Ruth é uma viagem cheia de pormenores deliciosos pelo império português, pelos anos 60, pela sociedade e pela política, é uma viagem enfim pelo Portugal da ditadura antes da Guerra Colonial.

Realizado por António Pinhão Botelho, jovem de 31 anos, filho da jornalista Leonor Pinhão e do realizador João Botelho, Ruth faz questão de avisar que é um filme «livremente inspirado em factos reais». Mas há muito de factos reais por ali, sem dúvida. E há muito de ficção também.

Leonor Pinhão assinou o argumento e a história tornou-se naturalmente simpática para o Benfica.
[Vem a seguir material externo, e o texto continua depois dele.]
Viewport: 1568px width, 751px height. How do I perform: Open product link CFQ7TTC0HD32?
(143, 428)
Todas as referências ao clube encarnado são generosas.

O Sporting, por outro lado, é profundamente escarnecido: é representado por personagens zangadas, elitistas e irritantes, que tratam com distância «a gentalha», que se movimentam com sobranceria e altivez. Nas palavras dos próprios dirigentes, «é o clube com mais classe do mundo», o que soa muito a ironia e arranca gargalhadas.
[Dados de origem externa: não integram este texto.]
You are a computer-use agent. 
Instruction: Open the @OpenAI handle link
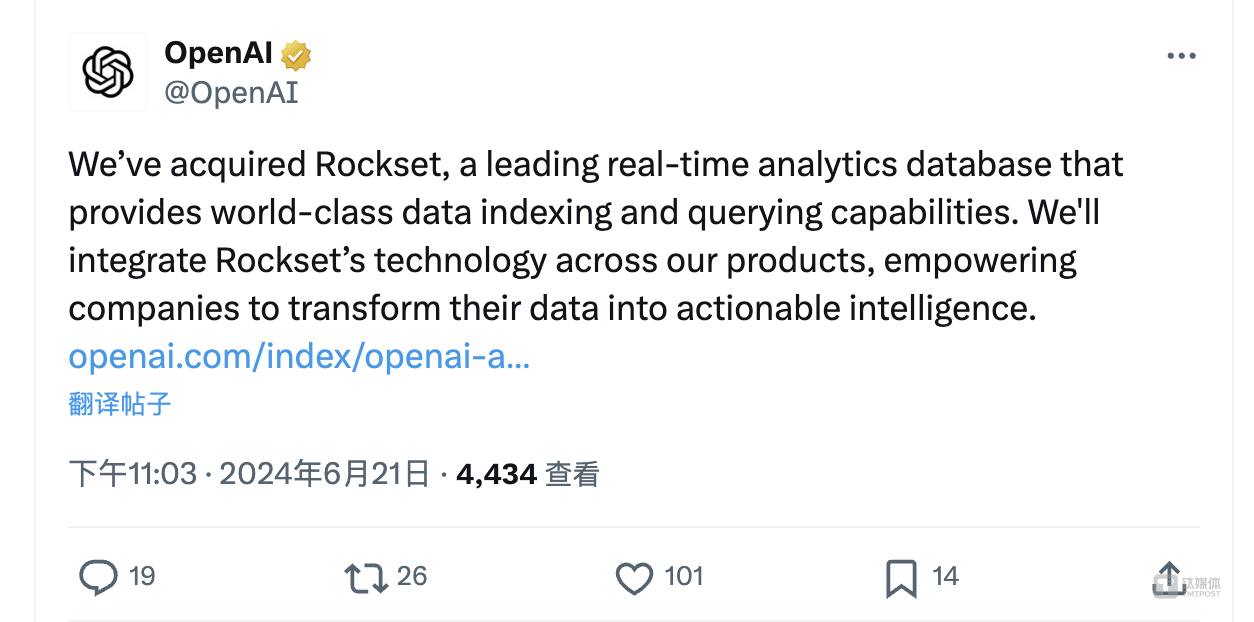click(x=231, y=93)
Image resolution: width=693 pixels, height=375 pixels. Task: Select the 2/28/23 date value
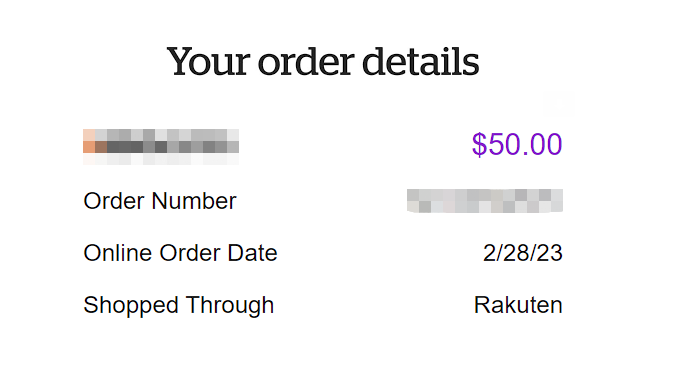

No fim de contas, o Sporting é até o clube do regime, com adeptos em todas as altas esferas do desporto e da política, enquanto o Benfica é o clube do povo e por isso distante da ditadura vigente.

Fica na memória, aliás, a cena em que Maurício de Brito, então presidente do Benfica, interpretado por Fernando Luís, recusa fazer um elogio ao regime fascista que o advogado diz ser essencial para convencer a Direção Geral dos Desportos a desbloquear a situação de Eusébio.

Exageros à parte, Ruth é um bom filme. Muito bom.

Tem interpretações agradáveis, uma excelente produção, boa caracterização e uma recriação de época encantadora.

A obra filma as referências de então, desde o bairro da Mafalala, ao Scala de Lourenço Marques, passando pelo café Avis ou pela porta do restaurante Gambrinus, em Lisboa, onde Catarino Duarte se prontificou a dar a Maurício de Brito os 400 contos de que o presidente do Benfica precisava.

O resto é história.

São pedaços de uma história tão boa que dava um filme: e deu mesmo.

Acompanha Eusébio desde criança, numa viagem cheia de charme a Lourenço Marques. Passa pelo pormenor da transferência para o Benfica ter sido planeada por dois talhantes, Mário Tavares de Melo e Albertino Malosso - cuja filha Ruth deu nome de código a Eusébio -, o primeiro dos quais é brilhantemente interpretado por Miguel Borges.

Por falar em interpretações, vale a pena lembrar também Fernando Luís, Lídia Franco, Vítor Norte, Ana Bustorff, Rui Morisson, José Raposo, Marco Delgado, Bruno Cabrerizo, Afonso Lagarto ou Henrique Feist. Todos eles passam por lá.

O papel de Eusébio fica entregue ao jovem Igor Regalla, e muito bem entregue.

Voltando à história, interessa dizer que não oculta todas as operações de espionagem e de contraespionagem, nem tão pouco omite os episódios mais recambolescos da narrativa que permitiu a Eusébio transferir-se para o Benfica.

Há por exemplo a chegada completamente incógnita a Lisboa, onde só dois responsáveis do Benfica e dois jornalistas de A Bola – Cruz dos Santos e Nuno Ferrari – o aguardam, há a fuga para Lagos, para se esconder do Sporting, e há até a tentativa de desvio do amigo Hilário, que lhe promete uma ida ao cinema e o leva para um encontro com um responsável leonino: o plano acaba por não funcionar porque um benfiquista na central telefónica deita abaixo as chamadas para Moçambique.

No fim, já se sabe, Eusébio acaba mesmo por assinar pelo Benfica, a troco de 400 contos, que um, benfeitor paga ao Sporting de Lourenço Marques. O jovem de 19 anos veste por fim a camisola encarnada e o filme volta a ser apenas sobre futebol.

Uma escadaria, um par de chuteiras a bater no chão e o som da multidão em delírio.